** Start SUPPLIED MATERIAL **

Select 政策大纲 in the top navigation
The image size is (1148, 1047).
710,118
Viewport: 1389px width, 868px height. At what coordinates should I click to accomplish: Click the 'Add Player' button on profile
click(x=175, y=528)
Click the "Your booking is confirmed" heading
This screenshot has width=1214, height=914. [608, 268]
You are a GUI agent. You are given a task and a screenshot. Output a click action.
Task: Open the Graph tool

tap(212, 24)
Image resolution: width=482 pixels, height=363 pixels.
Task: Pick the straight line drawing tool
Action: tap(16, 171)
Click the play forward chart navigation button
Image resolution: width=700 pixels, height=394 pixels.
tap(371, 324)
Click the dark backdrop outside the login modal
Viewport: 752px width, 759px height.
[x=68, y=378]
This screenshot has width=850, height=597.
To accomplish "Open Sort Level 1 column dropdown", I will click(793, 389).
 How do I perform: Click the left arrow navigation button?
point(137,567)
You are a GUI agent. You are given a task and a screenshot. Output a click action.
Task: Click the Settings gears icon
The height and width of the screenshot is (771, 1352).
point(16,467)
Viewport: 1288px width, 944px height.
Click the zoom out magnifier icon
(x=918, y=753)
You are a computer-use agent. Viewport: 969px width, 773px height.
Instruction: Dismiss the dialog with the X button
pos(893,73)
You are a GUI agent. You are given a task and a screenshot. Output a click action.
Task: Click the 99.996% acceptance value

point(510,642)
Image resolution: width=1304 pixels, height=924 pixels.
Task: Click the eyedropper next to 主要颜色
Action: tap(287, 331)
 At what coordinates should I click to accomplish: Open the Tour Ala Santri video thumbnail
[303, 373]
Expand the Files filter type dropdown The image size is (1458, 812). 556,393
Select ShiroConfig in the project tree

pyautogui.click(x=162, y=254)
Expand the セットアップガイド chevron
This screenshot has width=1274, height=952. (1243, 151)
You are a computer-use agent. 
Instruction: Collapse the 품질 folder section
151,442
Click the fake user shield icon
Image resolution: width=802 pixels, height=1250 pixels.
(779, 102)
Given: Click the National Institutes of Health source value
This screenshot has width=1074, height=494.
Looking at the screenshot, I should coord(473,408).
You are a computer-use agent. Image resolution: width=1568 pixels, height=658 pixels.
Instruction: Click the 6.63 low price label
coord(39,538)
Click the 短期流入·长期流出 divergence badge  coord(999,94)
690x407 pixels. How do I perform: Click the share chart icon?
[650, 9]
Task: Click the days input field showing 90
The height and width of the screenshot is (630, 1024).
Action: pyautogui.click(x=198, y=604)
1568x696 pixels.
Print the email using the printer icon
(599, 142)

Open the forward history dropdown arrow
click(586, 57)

** End SUPPLIED MATERIAL **

* **WORK REQUIRED**: Rescale the entries above, from the line containing "You are a computer-use agent. Image" through the last line, and give those lines again with the requests included. Multiply every coordinate in the answers by 1.55 and round to the nearest whole number, rounding halves up.

* **WRITTEN REPLY**:
You are a computer-use agent. Image resolution: width=1568 pixels, height=658 pixels.
Instruction: Click the 6.63 low price label
coord(60,834)
Click the 短期流入·长期流出 divergence badge  coord(1548,146)
690x407 pixels. How do I perform: Click the share chart icon?
[1008, 14]
Task: Click the days input field showing 90
The height and width of the screenshot is (630, 1024).
Action: pyautogui.click(x=307, y=936)
1568x696 pixels.
Print the email using the printer icon
(928, 220)

Open the forward history dropdown arrow
click(908, 88)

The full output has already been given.